Hey community we are trying to be more active in this cognite hub page and add content consistently from a month to month basis. This will include a series of articles on alerting and monitoring as well as plans regarding where AIR is going into the future.
Why Alerting?
Automated alerting is an essential part of monitoring. They allow you to spot issues with equipment groups, time series, data quality, pipelines etc.
But alerts aren’t always as effective as they could be. In particular, real problems are often lost in a sea of noisy alarms. In short:
- Alert liberally meaning its ok to spam users rather than not alert at all
- Make sure that the user has the complete control of how and when they want to be alerted
Inherent challenges in Alerting
- Sensitivity: Overly sensitive systems cause excessive false positive alerts, while less sensitive systems can miss issues and have false negatives. Determining the correct alerting threshold requires ongoing tuning and refinement.

## INFORMATION SHOWN
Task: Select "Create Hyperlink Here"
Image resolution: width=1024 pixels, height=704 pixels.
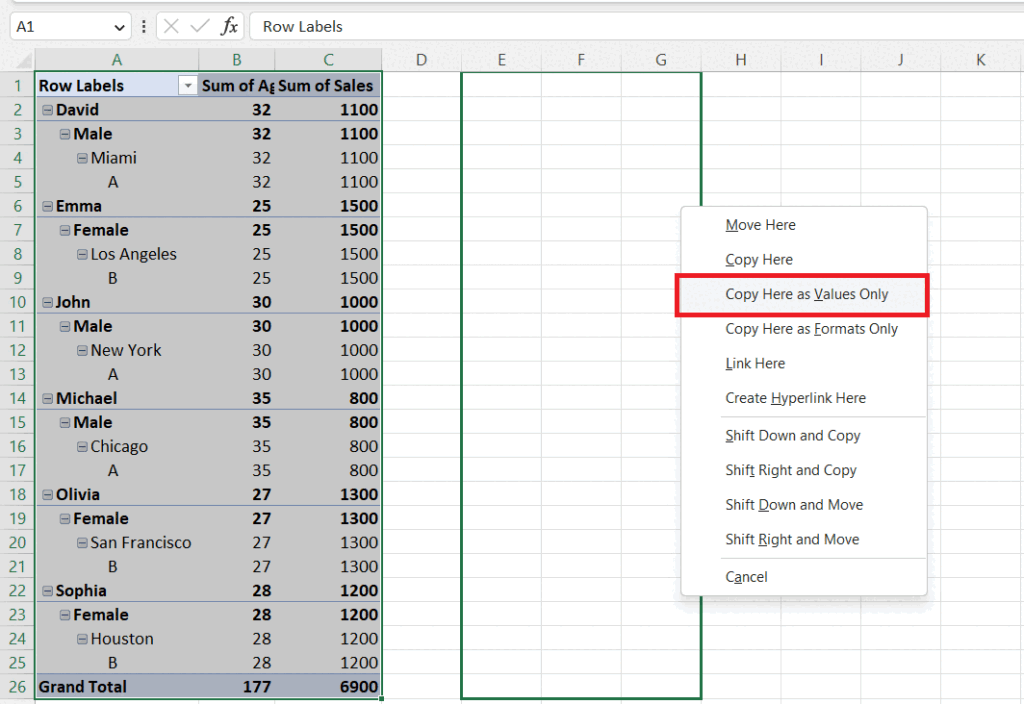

## GIVEN EXERCISE 1
Sum up the post on alerting above in two sentences.
## GIVEN EXERCISE 2
Take the post on alerting further, starting right after its last line.

## WRITTEN ANSWER 1
The post says the community page will get regular monthly content, including a series of articles on alerting and monitoring and plans for where AIR is going. It explains that automated alerting helps spot issues with equipment groups, time series, data quality and pipelines, but real problems often get lost among noisy alarms, and finding the right sensitivity threshold takes ongoing tuning.

## WRITTEN ANSWER 2
- Fatigue: The common approach to sensitivity is for teams to be more conservative when they set up alerts, but this results in a more sensitive and noisy alerting system. If teams encounter too many false positives, they will begin to ignore alerts and miss real issues, defeating the purpose of an alerting system.
- Maintenance: Systems grow and evolve quickly, but teams are often slow to alerting policies. This leads to an alerting strategy that is simultaneously filled with outdated policy deadwood and gaps where teams aren’t providing coverage to newer changes in their systems.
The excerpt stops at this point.